__EXERCISE INSTRUCTIONS__. Set down verbatim the lines from the one containing "This screenshot has height=812, width=1484." through the end of the items, inclusive.

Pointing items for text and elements
****
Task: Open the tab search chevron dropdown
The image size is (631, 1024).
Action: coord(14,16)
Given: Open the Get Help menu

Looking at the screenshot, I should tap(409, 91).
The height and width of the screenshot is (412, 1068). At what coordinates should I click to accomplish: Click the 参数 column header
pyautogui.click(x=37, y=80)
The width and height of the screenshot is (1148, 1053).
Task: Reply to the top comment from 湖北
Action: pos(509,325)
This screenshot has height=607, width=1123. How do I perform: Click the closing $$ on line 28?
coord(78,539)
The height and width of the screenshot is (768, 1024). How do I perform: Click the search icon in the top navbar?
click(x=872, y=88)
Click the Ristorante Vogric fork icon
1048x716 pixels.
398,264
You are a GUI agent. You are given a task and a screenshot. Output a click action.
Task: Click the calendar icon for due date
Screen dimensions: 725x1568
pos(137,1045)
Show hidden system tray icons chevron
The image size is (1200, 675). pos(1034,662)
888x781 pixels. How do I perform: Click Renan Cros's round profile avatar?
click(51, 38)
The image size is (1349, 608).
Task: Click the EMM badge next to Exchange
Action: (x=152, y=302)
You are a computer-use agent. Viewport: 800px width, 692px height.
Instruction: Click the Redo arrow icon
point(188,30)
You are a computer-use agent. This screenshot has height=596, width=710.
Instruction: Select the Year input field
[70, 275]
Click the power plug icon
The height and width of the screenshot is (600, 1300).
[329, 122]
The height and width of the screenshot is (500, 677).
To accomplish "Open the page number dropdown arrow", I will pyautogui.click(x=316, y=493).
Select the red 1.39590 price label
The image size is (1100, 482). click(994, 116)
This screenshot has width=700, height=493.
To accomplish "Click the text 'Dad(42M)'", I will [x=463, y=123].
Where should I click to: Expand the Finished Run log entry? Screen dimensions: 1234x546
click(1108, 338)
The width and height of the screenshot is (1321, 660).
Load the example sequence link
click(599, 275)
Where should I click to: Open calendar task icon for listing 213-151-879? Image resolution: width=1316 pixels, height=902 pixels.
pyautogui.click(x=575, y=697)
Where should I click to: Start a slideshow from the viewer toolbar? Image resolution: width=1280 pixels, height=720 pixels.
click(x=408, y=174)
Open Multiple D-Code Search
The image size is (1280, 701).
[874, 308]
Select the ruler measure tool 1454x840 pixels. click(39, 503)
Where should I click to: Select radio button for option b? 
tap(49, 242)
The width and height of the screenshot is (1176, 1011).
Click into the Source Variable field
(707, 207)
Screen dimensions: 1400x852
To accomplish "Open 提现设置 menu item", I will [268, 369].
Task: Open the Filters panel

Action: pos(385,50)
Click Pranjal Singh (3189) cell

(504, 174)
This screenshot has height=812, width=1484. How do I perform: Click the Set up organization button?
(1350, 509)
****
__OUTPUT FOR THIS TASK__.
This screenshot has height=812, width=1484. How do I perform: Click the Set up organization button?
(1350, 509)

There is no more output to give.